It's fair to say this was not the original plan. In fact, we wanted to go to Japan for our honeymoon in 2010. It didn't happen - who knew that organising a wedding was both a time-consuming and cash-vacuuming exercise? Then we decided to go for our one-year anniversary. That didn't happen either - who knew my wife would be six months pregnant? So this year we were determined to get there for cherry-blossom season in early April, with new addition Coco - who would turn nine months old in Kyoto - along for the ride.
When we told other parents about our plan, the looks on their faces spanned the spectrum from pity to mirth. Some laughed openly. They were all keen to share their horror stories of travelling overseas with infants, from mid-flight meltdowns (both baby and parents) to trips ruined by the dictatorial feeding, changing and sleeping schedule of their little monster.
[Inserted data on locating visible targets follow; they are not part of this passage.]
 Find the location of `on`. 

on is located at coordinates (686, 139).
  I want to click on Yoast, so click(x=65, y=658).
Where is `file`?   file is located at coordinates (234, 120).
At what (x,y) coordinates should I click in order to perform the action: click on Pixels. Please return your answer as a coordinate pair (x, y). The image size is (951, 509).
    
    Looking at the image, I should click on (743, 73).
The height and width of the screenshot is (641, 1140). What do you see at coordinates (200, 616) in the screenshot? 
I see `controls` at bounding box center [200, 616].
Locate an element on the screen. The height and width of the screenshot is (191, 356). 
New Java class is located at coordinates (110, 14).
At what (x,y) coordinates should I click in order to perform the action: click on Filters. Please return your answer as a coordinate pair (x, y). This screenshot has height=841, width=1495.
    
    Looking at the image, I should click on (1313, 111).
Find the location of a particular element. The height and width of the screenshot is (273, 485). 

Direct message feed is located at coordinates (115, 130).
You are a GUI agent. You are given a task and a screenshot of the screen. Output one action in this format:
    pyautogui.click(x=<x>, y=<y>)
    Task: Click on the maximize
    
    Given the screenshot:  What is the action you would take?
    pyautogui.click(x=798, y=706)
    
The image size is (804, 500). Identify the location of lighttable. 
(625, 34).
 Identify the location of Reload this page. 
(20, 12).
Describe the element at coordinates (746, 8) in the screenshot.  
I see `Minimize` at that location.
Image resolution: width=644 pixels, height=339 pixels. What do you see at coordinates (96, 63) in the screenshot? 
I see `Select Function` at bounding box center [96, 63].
Both my wife and I are list-making Virgos, so after doing all our research we sat down and carefully mapped out what we wanted to achieve. We set aside six days in Tokyo and four in Kyoto and chose a specific area each day to explore. She's more optimistic than I am. I looked at the list of things we were expecting to do and then I looked at Coco. She blew a raspberry at me. Then I resigned myself to the fact that we'd probably only get 50 per cent of it covered.
The big day arrives and Coco sleeps like a baby on the plane. Which is to say, she's wide-eyed and giggly for an hour then wails like a siren for 45 minutes when we try to settle her in the bassinet and then slumbers sweetly for three hours. But as I'd envisaged nine hours of blood-curdling bedlam while being silently stabbed by daggers from the stares of fellow passengers, I'd score it as a seven.
The hotel we've booked in Tokyo is in Asakusa, near the Senso-ji temple in the city's north-east. As it's Sunday, after we've checked in we go straight out again and head to Harajuku. That's because Sunday is the day the Japanese congregate in Yoyogi Park to indulge in outdoor activities. We wheel Coco past ukulele groups, a couple of stand-up comedians, a jazz trio, some girls with ghoulish make-up and fake blood on their faces, a troupe of teenagers doing choreographed flag-waving and dancing, and rival groups of '50s-styled rockers wearing leather jackets, sporting dyed black quiffs and twisting and posing to a soundtrack of Elvis Presley, Chuck Berry and Eddie Cochran songs blaring from their portable stereos. The whole thing is like a cross between a Fellini film and an anime comic book.
Afterwards we plunge into Takeshita-dori, a street that's transformed into a packed flea market each weekend, full of stores selling clothing, trinkets, accessories and novelty food. As we've got the stroller and my wife is a sucker for two-dollar shops, we agree to split for an hour and I wheel Coco to a toy shop. Well, it's more about me than Coco. For a guy who grew up watching Japanese TV shows such as Astro Boy, Gigantor, Prince Planet, The Samurai and Phantom Agents, Tokyo is a pop-culture paradise. When I unearth an original Gigantor robot model kit for $8 in a seven-floor toy and comics store called Mandarake, I have to refrain from squealing like a six-year-old. During the next 10 days we also spend happily dazed hours in design and homewares stores such as Tokyu Hands and Loft, lusting after everything from stationery to furniture.
The season for sakura (cherry blossoms) is usually in early April but it's not always easy to predict and lasts only a week or two. Fortunately the trees are in bloom in the best viewing spots in the city - Ueno Park and Shinjuku Gyoen National Garden. The sight of the white and pink blossoms against the blue spring sky is stunning but it's just as fascinating to watch the behaviour of the Japanese. The parks are full of groups having picnics under the trees and taking photo after photo of the blossoms in close-up. It's a custom that goes back centuries and is referred to as hanami (flower viewing).
While enjoying our own hanami, we learn a new Japanese word. We're regularly stopped by women who ooh and ah over Coco, taking photographs and saying "kawaii". We later find out it means "cute". I know I'm biased but of course they're right. So we bow and say arigato (thank you).
Over six days we stick to our plan of one area a day, from wandering around the grounds of the Imperial Palace to perusing the upmarket shopping complexes of Roppongi. The subway isn't too difficult to navigate and even if we just miss a train, another arrives in two or three minutes.
Of course, we have to stop for feeding (baby and parents) and changing (baby only, fortunately) along the way but department stores are a godsend for both activities (see the family checklist below).
By the time we return to Asakusa in the evening we devour ramen noodles, tempura and sushi at one of the many good neighbourhood restaurants in the area before all three of us crash out from exhaustion.
On day seven we take the 2½-hour trip on the shinkansen (bullet train) to Kyoto, where we're staying in a ryokan - a traditional Japanese guesthouse where you sleep on tatami mats. Three Sisters Inn Annex is situated next to the popular Heian shrine and is run by one of the three Yamada sisters, Kay-san, a sprightly woman who is unfailingly polite and helpful, enamoured with Coco, and presents us with gifts at the end of our stay.